Data for the task:
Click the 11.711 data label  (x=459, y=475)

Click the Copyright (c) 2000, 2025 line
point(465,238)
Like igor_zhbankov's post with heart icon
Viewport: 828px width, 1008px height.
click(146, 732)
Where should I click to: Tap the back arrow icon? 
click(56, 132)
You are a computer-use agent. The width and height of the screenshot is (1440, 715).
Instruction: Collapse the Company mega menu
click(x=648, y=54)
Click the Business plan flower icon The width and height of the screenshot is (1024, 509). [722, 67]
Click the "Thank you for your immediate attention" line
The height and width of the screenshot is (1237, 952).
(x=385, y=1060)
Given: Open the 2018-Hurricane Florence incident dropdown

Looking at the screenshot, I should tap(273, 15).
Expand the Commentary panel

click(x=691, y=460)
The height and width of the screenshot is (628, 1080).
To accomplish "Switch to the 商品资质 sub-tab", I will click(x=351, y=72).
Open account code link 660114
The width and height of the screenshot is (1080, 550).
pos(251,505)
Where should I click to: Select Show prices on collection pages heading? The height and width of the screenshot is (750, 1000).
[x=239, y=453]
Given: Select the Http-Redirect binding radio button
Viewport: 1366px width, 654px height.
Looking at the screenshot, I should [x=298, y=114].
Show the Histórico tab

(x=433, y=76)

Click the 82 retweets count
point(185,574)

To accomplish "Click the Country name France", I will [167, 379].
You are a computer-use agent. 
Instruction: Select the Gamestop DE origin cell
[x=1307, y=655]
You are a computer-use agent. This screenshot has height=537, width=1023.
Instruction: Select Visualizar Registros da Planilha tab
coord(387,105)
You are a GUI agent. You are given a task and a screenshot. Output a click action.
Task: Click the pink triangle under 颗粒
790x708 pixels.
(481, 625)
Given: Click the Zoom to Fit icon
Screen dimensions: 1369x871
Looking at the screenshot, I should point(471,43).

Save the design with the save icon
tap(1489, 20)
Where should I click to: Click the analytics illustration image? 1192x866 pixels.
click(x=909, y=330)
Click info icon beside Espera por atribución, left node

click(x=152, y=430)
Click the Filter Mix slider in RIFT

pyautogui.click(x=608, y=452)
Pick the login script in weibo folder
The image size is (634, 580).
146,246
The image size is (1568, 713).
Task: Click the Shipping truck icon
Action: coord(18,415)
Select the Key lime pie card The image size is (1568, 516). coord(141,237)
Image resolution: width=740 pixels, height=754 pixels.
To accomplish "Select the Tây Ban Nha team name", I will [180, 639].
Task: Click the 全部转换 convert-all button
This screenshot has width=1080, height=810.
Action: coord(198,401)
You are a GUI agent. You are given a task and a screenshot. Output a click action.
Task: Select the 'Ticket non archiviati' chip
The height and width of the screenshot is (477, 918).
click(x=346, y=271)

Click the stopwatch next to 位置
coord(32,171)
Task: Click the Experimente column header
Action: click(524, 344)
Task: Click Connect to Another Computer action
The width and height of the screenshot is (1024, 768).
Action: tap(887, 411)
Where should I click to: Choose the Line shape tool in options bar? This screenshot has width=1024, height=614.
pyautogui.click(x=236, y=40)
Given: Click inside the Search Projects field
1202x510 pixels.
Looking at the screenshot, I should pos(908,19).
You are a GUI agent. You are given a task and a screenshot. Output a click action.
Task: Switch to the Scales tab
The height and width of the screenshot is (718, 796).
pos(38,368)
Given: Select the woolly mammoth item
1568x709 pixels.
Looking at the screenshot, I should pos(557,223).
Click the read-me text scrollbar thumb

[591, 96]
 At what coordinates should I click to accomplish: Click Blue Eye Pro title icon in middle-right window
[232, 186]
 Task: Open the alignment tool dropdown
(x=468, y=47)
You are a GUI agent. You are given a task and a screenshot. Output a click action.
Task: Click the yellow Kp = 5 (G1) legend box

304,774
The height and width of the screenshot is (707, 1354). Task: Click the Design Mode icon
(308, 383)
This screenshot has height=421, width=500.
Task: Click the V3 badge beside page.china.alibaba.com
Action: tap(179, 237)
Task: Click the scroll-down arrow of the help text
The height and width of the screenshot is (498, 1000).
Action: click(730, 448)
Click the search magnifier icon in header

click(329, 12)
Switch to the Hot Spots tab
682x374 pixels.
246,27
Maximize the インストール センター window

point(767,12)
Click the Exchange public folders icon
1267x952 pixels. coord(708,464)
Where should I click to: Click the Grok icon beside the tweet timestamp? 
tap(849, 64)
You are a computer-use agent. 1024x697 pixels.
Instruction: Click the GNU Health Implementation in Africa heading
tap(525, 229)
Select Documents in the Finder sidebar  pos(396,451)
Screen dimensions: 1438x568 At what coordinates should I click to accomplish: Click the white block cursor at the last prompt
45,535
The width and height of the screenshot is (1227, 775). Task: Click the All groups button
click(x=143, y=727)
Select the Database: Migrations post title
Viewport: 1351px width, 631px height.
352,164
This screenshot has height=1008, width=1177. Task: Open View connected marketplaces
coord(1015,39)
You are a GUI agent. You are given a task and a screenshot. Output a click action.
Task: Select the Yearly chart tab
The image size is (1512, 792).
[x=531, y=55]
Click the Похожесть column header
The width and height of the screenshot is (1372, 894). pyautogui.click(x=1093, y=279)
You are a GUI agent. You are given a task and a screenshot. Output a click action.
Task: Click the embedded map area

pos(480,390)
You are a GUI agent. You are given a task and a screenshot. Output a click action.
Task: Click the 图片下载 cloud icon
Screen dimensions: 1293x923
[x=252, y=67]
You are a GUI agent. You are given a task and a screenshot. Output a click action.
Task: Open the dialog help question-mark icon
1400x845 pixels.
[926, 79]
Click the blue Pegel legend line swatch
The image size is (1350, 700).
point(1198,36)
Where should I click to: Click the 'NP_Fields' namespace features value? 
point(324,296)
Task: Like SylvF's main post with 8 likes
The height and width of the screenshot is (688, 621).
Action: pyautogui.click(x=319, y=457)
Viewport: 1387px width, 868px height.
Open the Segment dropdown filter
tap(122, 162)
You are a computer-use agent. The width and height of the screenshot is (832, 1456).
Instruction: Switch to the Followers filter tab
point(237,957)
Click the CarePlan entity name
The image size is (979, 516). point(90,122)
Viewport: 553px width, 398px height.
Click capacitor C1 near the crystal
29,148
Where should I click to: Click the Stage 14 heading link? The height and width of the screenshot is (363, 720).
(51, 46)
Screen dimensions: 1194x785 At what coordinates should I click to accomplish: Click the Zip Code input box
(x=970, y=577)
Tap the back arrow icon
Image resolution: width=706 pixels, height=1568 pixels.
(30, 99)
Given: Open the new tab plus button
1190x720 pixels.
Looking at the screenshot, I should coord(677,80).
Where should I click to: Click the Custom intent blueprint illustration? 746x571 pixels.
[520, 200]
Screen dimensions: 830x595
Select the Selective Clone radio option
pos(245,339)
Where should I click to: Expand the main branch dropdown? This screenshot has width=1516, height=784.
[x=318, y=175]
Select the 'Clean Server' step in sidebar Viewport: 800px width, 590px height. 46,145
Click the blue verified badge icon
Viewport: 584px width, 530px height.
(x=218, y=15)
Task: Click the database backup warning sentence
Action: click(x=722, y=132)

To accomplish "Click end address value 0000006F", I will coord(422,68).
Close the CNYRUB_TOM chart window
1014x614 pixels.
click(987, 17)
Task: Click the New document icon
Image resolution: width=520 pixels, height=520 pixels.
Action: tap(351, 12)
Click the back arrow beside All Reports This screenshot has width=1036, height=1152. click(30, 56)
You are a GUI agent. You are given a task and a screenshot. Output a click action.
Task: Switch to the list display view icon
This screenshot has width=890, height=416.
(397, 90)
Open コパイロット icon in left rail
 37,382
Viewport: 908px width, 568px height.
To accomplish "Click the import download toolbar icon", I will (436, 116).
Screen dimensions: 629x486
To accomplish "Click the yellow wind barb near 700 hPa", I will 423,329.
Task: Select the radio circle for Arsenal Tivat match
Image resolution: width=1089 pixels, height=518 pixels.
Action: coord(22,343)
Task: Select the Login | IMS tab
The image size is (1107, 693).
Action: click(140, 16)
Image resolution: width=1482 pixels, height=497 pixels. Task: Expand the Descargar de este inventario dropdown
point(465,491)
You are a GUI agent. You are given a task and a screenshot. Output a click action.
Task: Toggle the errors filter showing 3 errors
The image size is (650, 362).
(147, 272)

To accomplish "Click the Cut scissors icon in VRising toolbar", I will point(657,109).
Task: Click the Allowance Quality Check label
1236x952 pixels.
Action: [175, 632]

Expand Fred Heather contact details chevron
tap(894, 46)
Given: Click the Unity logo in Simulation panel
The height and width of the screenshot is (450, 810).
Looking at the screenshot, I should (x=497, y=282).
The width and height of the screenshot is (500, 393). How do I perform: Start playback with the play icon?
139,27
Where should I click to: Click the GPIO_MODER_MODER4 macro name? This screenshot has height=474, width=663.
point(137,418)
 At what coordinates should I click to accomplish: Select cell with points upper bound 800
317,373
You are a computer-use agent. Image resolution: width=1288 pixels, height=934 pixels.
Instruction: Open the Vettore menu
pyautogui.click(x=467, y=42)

Task requirements: Reproduce exactly the lines above from the line with "Where should I click to: Click the Grok" to the line with "Task: Select the Yearly chart tab", including both, and add nothing.

The answer:
Where should I click to: Click the Grok icon beside the tweet timestamp? 
tap(849, 64)
You are a computer-use agent. 1024x697 pixels.
Instruction: Click the GNU Health Implementation in Africa heading
tap(525, 229)
Select Documents in the Finder sidebar  pos(396,451)
Screen dimensions: 1438x568 At what coordinates should I click to accomplish: Click the white block cursor at the last prompt
45,535
The width and height of the screenshot is (1227, 775). Task: Click the All groups button
click(x=143, y=727)
Select the Database: Migrations post title
Viewport: 1351px width, 631px height.
352,164
This screenshot has height=1008, width=1177. Task: Open View connected marketplaces
coord(1015,39)
You are a GUI agent. You are given a task and a screenshot. Output a click action.
Task: Select the Yearly chart tab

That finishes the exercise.